PCI-PAL PLC on Wednesday lamented that it does not expect to swing to an adjusted profit due to the timing of revenue recognition from a customer.
The London-based cloud payment and data protection solutions provider said it expects adjusted pretax loss to narrow to £600,000 in the financial year ended June 30, from £1.1 million a year ago. PCI-PAL noted that the current market consensus was an adjusted pretax profit of £100,000.
Chair Simon Wilson said: ‘The board and audit committee is disappointed that the company now does not expect to report a full year group adjusted profit before tax, contrary to management expectations, due to the timing of revenue recognition relating to a specific customer.
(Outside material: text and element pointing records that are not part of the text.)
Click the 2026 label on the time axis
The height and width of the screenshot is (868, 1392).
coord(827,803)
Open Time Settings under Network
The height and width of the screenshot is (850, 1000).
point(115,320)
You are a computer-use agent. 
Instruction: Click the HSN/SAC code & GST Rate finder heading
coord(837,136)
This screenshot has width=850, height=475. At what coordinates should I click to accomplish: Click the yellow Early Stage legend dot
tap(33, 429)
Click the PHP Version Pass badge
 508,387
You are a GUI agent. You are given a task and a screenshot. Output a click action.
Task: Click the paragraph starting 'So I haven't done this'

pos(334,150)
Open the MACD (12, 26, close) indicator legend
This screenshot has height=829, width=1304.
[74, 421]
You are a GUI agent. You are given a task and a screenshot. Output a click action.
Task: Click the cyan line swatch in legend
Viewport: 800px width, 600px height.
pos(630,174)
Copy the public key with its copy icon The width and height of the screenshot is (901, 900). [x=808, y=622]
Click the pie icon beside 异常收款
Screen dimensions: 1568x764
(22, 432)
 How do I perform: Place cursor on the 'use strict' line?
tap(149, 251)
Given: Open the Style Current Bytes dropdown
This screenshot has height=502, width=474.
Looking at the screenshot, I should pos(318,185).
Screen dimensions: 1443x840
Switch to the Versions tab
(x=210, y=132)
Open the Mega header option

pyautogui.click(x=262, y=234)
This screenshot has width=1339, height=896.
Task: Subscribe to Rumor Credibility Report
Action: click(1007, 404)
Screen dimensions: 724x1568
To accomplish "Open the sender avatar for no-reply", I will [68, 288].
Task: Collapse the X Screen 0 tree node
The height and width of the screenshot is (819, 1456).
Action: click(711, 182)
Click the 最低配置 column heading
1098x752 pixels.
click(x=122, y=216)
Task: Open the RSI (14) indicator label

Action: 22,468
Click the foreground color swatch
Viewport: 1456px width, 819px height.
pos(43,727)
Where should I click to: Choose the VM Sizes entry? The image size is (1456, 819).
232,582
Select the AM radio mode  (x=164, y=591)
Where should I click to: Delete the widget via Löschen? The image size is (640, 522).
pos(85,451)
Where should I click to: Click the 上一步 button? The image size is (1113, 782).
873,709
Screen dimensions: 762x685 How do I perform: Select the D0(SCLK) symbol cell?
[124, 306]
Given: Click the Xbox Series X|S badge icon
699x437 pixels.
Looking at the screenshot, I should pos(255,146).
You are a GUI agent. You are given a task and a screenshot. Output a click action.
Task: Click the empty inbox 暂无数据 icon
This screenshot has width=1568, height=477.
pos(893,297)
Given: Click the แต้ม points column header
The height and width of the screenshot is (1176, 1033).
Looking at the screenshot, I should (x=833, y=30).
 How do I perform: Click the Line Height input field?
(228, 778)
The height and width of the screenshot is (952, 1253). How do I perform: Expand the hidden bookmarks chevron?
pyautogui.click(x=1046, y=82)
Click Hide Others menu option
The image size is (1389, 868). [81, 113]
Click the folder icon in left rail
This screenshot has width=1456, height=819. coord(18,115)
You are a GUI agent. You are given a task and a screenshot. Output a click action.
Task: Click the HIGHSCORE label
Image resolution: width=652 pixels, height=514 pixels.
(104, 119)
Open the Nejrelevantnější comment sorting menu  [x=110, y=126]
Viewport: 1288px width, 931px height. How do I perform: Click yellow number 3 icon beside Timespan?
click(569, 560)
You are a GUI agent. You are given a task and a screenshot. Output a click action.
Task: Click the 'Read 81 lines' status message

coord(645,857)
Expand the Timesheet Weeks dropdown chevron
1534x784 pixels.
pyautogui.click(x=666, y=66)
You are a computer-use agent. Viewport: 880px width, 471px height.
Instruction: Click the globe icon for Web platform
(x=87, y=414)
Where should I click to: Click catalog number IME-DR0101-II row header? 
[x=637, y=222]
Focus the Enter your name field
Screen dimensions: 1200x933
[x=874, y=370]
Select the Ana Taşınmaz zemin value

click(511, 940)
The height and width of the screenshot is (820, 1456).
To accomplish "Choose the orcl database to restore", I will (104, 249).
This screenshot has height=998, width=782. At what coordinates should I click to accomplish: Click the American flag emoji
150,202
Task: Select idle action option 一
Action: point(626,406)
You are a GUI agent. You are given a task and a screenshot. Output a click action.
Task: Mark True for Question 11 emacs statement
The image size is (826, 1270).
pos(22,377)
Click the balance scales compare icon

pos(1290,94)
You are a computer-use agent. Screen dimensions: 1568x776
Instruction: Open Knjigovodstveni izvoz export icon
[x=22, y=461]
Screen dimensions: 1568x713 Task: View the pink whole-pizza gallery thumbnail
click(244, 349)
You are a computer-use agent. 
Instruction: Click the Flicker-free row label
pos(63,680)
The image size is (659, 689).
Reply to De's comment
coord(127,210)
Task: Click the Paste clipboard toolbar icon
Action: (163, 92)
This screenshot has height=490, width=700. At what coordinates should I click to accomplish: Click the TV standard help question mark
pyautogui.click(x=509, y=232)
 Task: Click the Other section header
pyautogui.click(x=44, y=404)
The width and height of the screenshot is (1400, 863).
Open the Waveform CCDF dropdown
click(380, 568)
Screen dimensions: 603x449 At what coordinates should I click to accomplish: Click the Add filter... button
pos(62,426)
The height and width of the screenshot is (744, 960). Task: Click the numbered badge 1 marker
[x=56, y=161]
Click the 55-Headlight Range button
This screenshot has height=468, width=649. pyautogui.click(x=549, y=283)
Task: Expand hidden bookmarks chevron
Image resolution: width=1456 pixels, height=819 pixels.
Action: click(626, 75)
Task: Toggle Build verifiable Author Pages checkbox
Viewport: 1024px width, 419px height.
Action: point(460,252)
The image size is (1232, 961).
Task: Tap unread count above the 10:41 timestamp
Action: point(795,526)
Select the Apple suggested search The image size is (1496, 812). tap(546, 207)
The fact that this revenue is now expected to be recognised in FY25 instead of FY24 does not detract from the successful operating outcome that the team has achieved this year, and the consequent substantial swing from negative to positive adjusted free cash flow.’
Revenue is expected to be 20% higher at £18.0 million compared to £14.9 million in financial 2023, but 5.8% lower than the current company-cited market consensus of £19.1 million.
New business license sales declined 9.5% to £3.8 million annual recurring revenue via contracts from £4.2 million, with PCI-PAL highlighting that financial 2023 is a very strong comparator which included the signing of one of its largest single contracts to date.
PCI-PAL expects to release its annual results in mid-September.
PCI-PAL shares fell 2.3% to 56.16 pence each on Wednesday afternoon in London.